- [What you should do] Look through the material that follows and show every line with the string "slider".

======== Recorded information

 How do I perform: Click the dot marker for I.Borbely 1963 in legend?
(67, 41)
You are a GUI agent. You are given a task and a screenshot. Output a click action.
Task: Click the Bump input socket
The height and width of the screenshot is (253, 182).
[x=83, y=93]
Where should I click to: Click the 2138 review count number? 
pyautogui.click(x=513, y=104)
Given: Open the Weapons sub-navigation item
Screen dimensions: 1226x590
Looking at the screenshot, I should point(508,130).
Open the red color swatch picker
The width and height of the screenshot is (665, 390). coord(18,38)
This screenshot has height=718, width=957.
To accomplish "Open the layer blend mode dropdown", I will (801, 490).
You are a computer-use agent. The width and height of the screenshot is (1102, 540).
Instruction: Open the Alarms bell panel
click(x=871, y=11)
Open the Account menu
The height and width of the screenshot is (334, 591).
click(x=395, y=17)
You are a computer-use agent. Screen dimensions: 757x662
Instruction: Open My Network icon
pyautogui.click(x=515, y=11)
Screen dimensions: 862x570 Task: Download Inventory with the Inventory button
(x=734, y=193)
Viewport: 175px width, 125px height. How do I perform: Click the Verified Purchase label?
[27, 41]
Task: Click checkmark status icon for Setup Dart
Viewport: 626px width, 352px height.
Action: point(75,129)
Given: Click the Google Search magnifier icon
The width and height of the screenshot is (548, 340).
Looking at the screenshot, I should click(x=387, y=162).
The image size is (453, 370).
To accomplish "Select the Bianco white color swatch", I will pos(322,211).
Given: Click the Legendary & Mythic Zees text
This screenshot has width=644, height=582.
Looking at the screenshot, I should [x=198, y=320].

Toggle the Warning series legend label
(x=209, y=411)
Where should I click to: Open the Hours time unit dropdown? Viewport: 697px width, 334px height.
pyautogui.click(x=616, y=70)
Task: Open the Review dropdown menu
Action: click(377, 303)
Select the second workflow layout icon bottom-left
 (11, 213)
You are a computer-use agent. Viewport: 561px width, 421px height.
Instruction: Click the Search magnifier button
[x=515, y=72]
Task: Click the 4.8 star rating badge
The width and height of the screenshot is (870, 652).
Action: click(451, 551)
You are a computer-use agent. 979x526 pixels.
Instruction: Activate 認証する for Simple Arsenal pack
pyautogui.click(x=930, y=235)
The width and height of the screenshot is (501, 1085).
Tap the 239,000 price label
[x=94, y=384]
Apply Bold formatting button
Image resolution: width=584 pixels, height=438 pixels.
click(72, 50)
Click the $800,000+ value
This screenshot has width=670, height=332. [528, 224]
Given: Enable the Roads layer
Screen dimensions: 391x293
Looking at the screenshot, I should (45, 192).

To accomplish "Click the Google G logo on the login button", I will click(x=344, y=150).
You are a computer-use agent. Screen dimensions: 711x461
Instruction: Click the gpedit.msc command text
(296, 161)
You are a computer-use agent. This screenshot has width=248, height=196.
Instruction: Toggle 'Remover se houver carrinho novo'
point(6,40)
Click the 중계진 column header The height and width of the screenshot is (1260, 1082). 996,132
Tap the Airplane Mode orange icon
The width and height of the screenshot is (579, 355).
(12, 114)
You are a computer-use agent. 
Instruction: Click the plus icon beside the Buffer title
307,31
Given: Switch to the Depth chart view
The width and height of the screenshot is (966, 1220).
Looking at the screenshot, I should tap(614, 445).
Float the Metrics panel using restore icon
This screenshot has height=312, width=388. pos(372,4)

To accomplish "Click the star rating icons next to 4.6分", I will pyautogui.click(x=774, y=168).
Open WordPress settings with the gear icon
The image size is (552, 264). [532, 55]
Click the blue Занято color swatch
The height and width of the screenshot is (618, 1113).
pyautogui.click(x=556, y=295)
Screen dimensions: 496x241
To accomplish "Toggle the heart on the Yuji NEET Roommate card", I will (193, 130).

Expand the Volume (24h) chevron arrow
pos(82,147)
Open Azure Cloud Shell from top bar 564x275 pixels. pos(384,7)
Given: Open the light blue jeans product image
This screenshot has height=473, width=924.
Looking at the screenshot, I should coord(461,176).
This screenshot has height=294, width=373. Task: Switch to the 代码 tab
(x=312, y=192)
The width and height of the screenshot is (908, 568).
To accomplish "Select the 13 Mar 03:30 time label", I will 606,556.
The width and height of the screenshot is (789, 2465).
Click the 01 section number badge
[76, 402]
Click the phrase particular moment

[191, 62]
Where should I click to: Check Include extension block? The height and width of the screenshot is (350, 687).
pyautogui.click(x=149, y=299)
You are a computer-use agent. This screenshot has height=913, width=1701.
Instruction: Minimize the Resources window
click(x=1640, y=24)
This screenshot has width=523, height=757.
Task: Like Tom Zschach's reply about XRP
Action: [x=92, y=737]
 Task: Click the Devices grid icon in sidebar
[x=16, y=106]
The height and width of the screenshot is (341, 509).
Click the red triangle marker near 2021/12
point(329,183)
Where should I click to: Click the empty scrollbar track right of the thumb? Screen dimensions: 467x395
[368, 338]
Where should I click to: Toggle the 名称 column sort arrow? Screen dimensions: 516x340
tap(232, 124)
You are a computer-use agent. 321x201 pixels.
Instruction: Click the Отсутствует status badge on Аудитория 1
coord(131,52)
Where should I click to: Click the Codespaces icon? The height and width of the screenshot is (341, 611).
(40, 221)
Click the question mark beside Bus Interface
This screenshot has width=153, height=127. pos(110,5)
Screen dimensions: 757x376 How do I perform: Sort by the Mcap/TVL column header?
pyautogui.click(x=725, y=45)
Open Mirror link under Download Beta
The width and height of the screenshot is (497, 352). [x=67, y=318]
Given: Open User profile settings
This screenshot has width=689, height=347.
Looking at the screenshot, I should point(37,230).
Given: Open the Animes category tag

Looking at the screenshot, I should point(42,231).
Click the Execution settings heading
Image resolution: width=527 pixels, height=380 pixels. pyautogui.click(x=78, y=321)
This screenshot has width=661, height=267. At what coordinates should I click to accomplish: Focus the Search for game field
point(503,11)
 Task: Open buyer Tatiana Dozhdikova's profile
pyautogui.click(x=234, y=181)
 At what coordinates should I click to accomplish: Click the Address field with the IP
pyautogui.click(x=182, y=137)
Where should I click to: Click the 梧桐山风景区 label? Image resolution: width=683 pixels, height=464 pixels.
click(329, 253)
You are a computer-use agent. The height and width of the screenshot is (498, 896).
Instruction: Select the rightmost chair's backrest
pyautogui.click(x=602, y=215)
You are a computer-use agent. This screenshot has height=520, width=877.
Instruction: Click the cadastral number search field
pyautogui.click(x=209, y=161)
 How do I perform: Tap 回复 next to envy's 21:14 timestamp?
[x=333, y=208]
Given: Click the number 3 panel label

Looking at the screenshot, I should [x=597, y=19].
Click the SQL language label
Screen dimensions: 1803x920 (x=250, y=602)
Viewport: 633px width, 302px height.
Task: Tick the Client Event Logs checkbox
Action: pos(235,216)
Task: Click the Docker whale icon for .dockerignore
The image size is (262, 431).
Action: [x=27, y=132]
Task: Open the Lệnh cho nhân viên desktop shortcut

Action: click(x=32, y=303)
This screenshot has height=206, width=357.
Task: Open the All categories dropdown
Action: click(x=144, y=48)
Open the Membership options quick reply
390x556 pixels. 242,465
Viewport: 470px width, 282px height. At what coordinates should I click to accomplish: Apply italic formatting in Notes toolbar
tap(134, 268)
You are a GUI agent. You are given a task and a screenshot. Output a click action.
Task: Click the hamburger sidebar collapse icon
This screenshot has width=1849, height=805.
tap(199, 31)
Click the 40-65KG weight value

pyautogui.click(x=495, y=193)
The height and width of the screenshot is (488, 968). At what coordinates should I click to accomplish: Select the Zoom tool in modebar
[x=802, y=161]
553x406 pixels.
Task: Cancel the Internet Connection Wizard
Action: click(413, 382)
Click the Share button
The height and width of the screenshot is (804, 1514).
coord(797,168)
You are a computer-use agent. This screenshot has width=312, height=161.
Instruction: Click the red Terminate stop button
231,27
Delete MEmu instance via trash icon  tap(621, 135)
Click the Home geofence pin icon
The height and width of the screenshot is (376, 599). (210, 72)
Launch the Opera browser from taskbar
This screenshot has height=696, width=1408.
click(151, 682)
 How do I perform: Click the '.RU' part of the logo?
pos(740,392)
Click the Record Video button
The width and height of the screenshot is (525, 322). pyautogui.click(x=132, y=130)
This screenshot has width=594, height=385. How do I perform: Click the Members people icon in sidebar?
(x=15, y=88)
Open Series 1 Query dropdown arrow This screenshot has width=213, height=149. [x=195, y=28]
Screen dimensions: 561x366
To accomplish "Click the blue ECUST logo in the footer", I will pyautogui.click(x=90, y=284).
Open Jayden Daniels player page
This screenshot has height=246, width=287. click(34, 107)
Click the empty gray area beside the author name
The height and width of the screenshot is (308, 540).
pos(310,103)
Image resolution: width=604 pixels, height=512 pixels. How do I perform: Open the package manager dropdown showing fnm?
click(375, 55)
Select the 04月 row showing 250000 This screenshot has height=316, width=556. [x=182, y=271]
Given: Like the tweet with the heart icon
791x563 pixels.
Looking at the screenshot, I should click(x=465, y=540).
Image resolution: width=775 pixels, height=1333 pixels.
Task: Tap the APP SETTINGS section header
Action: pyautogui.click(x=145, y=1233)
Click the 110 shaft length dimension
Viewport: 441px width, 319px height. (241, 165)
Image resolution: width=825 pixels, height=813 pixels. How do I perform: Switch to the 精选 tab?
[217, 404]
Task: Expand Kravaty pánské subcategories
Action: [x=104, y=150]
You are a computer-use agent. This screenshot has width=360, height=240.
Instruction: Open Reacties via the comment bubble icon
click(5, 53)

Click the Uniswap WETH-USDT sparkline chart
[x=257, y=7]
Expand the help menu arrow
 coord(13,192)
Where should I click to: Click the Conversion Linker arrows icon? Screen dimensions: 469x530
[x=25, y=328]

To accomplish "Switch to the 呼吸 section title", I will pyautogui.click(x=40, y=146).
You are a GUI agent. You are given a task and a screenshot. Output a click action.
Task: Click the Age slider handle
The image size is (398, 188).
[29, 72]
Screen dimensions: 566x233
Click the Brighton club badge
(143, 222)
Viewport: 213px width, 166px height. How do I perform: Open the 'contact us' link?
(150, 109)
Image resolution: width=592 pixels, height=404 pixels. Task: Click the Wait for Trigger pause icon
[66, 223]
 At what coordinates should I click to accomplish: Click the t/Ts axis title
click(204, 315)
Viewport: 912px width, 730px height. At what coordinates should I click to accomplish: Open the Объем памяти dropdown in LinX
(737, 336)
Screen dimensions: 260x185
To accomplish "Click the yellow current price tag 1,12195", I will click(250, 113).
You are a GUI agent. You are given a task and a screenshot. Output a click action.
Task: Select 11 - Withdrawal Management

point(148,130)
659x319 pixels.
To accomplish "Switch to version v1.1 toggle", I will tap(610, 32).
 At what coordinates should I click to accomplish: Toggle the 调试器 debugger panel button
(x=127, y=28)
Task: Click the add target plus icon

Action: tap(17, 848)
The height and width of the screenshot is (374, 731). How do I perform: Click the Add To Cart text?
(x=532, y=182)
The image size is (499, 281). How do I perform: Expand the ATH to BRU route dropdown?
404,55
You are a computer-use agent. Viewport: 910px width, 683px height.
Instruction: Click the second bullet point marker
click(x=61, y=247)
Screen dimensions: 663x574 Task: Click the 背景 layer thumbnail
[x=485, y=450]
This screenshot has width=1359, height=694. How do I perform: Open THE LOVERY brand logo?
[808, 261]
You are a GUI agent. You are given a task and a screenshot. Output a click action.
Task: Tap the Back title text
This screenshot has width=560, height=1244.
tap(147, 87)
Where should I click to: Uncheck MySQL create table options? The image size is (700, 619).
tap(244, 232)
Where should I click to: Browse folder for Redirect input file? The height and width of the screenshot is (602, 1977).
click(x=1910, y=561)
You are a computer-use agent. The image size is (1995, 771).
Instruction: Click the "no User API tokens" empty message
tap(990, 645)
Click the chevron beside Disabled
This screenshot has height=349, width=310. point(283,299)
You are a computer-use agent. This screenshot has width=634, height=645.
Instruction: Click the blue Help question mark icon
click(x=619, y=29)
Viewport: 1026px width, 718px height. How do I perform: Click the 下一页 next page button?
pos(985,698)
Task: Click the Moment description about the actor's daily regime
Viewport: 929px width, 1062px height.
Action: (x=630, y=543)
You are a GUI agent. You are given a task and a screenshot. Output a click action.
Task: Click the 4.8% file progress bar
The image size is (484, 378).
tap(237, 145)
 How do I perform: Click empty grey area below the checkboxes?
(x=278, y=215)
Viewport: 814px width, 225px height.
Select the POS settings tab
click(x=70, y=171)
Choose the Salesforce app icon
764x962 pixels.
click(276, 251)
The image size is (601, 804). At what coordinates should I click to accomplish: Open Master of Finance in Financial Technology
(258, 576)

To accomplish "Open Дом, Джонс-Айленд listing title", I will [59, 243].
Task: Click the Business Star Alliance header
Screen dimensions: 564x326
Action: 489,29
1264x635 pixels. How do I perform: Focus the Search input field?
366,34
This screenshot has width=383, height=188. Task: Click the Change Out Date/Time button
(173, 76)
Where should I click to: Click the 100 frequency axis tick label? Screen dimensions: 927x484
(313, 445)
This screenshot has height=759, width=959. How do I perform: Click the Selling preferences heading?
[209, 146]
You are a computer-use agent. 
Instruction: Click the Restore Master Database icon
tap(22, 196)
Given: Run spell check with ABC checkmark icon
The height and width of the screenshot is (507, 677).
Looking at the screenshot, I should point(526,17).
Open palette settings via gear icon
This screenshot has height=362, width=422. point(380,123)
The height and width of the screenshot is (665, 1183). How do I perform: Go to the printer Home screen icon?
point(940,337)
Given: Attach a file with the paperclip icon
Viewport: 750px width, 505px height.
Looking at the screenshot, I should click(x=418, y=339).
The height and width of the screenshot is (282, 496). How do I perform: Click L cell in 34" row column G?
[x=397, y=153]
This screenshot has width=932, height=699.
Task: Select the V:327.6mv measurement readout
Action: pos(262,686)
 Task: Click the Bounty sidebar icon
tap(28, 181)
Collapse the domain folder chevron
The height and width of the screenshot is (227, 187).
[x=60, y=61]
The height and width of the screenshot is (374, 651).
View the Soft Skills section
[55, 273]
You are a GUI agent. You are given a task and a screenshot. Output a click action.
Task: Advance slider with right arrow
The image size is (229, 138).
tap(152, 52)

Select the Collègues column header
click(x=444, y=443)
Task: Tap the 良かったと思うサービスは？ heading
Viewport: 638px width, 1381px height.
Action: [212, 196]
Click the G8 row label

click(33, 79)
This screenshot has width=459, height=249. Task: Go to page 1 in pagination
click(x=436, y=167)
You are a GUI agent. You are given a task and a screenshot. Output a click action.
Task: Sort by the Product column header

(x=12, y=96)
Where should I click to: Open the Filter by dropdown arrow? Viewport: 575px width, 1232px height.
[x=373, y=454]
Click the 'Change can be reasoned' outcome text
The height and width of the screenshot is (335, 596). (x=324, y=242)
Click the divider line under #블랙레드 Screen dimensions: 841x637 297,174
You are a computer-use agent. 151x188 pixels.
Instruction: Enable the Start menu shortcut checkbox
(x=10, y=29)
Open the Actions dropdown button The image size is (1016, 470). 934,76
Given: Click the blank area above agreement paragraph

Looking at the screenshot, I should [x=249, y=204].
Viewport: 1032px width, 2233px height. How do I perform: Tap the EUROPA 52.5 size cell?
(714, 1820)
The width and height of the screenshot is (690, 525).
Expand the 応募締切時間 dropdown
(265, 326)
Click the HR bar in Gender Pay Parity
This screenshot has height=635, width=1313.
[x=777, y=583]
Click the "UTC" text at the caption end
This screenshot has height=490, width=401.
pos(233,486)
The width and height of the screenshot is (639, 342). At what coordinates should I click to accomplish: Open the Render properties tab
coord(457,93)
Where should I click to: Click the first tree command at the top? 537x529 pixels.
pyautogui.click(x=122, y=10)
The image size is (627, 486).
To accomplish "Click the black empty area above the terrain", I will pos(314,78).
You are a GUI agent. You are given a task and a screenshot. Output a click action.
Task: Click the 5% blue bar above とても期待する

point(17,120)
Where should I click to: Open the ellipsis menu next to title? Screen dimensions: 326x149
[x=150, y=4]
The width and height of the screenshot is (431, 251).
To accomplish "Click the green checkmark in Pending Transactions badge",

================

- [Written answer]
Task: Click the Age slider handle
Task: Advance slider with right arrow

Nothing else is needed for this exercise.